You have a brotherhood and a sisterhood that if something happens to you in Kazakhstan or it happens to you in South Africa or it happens to you in Japan or it happens here in the United States, it affects law enforcement in general across the world. You know, the bad guy wins, it’s not a good day for law enforcement.

So, we tried to bridge those things and say, you know, you may have political ideological differences, you may have religious differences, you may have social differences. But as a law enforcement officer you have to learn to work together because the only people that really benefit from the fact that you don’t work together are the bad guys.

So we drilled pretty hard on trying to get that message across that a) they were important, they were important to their country, they were important to their families, and mostly they needed to learn to cooperate and work with each other because that’s the only way we’re ever going to win.

I think the need to bring different countries together and see that they have more similarities than they do differences—that need will be here till the end of time. Because there’s so many things that I don’t think you realize the similarities until you actually sit down with somebody and talk with them or you do an exercise with them or you spend some time with them.

I think the FBI recognizes that this stuff is important, that this training is important for the countries from the standpoint that it does allow them to have an interaction with each other and see the Clint Eastwood good, bad and the uglies of what we do or what they do and why or how we can work together.

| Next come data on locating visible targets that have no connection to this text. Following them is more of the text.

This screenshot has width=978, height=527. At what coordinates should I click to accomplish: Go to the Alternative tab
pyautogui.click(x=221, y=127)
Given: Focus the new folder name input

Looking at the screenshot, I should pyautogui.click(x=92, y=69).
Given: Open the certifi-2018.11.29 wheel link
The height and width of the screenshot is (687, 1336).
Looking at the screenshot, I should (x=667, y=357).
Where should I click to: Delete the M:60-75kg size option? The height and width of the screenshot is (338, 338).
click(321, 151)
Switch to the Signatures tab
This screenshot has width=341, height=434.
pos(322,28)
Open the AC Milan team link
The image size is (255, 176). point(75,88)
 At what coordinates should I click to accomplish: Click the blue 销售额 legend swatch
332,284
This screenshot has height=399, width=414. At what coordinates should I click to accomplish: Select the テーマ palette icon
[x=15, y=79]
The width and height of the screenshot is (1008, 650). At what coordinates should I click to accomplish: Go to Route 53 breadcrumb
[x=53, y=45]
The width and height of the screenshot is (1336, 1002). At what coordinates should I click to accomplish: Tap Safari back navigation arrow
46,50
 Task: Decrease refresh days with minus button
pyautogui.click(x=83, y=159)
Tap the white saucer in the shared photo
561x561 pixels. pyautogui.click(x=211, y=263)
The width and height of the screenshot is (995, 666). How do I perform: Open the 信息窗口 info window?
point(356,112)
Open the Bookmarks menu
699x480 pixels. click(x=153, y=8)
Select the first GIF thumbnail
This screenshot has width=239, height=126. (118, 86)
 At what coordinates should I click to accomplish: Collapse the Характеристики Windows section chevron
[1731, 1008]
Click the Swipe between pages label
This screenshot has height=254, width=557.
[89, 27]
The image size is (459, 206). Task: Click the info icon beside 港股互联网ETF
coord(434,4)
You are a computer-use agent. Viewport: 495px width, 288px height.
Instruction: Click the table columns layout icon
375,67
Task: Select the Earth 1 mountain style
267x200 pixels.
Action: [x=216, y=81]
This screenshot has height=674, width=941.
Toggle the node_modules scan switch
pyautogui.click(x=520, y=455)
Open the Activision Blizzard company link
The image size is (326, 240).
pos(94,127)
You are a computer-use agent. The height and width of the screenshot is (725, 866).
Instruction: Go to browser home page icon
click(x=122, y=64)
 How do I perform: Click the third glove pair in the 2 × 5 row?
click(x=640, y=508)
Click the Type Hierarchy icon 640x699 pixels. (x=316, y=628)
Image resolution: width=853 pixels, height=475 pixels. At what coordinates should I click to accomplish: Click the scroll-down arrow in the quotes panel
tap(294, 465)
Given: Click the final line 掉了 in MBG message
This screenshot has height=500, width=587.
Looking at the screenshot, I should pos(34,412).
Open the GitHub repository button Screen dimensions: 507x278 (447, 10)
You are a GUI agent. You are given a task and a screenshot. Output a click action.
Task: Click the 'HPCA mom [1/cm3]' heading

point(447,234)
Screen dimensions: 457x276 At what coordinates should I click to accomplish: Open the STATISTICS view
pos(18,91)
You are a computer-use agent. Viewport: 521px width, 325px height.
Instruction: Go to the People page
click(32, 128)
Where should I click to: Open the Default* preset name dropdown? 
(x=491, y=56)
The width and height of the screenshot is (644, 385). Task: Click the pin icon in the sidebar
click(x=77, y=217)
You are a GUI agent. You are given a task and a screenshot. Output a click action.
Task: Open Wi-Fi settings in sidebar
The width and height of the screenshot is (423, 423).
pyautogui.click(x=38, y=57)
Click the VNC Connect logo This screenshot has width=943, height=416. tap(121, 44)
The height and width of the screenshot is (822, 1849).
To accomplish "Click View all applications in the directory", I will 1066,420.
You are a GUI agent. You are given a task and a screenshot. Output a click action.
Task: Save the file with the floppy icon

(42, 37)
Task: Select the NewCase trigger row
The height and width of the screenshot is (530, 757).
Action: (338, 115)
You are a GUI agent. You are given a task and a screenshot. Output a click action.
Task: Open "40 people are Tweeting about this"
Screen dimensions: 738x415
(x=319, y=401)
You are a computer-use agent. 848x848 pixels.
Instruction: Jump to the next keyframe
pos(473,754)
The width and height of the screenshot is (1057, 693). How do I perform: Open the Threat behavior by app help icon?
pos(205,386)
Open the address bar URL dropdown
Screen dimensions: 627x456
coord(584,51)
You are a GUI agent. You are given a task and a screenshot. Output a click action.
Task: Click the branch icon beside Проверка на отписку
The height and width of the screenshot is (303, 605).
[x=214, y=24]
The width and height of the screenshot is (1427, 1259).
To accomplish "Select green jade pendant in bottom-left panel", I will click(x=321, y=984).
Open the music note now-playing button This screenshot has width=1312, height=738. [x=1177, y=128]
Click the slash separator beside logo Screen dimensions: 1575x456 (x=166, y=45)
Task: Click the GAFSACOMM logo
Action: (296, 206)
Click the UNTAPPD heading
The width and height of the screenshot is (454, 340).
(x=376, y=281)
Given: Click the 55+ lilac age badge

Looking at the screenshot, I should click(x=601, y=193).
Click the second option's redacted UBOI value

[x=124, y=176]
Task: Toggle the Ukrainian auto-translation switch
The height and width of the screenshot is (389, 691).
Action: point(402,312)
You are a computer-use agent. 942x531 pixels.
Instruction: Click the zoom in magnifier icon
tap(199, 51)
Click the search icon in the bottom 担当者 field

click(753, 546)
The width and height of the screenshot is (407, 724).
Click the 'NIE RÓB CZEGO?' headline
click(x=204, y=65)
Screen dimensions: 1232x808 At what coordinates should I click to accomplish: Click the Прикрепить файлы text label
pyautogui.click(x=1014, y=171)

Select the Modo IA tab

We were back for I think it was the fifth anniversary and there was a group that came in and they said they wanted to make a presentation and they said, this officer stood up and said, you know I’ve gone through the training down here and I’ve gone through the tactical course.

And they were getting ready to make an arrest and the guys were planning about how they were going to do it and they’re going to rush in but he said, this is what I learned down there. And he tried to talk them into not doing it. They went in and three or four officers were killed. He was wounded because he was trying to back them up. But he said he kept telling people when they were getting them out of there that he survived because of what he learned at ILEA. And I think that’s a pretty big badge to carry and say, you know what, we did some good here.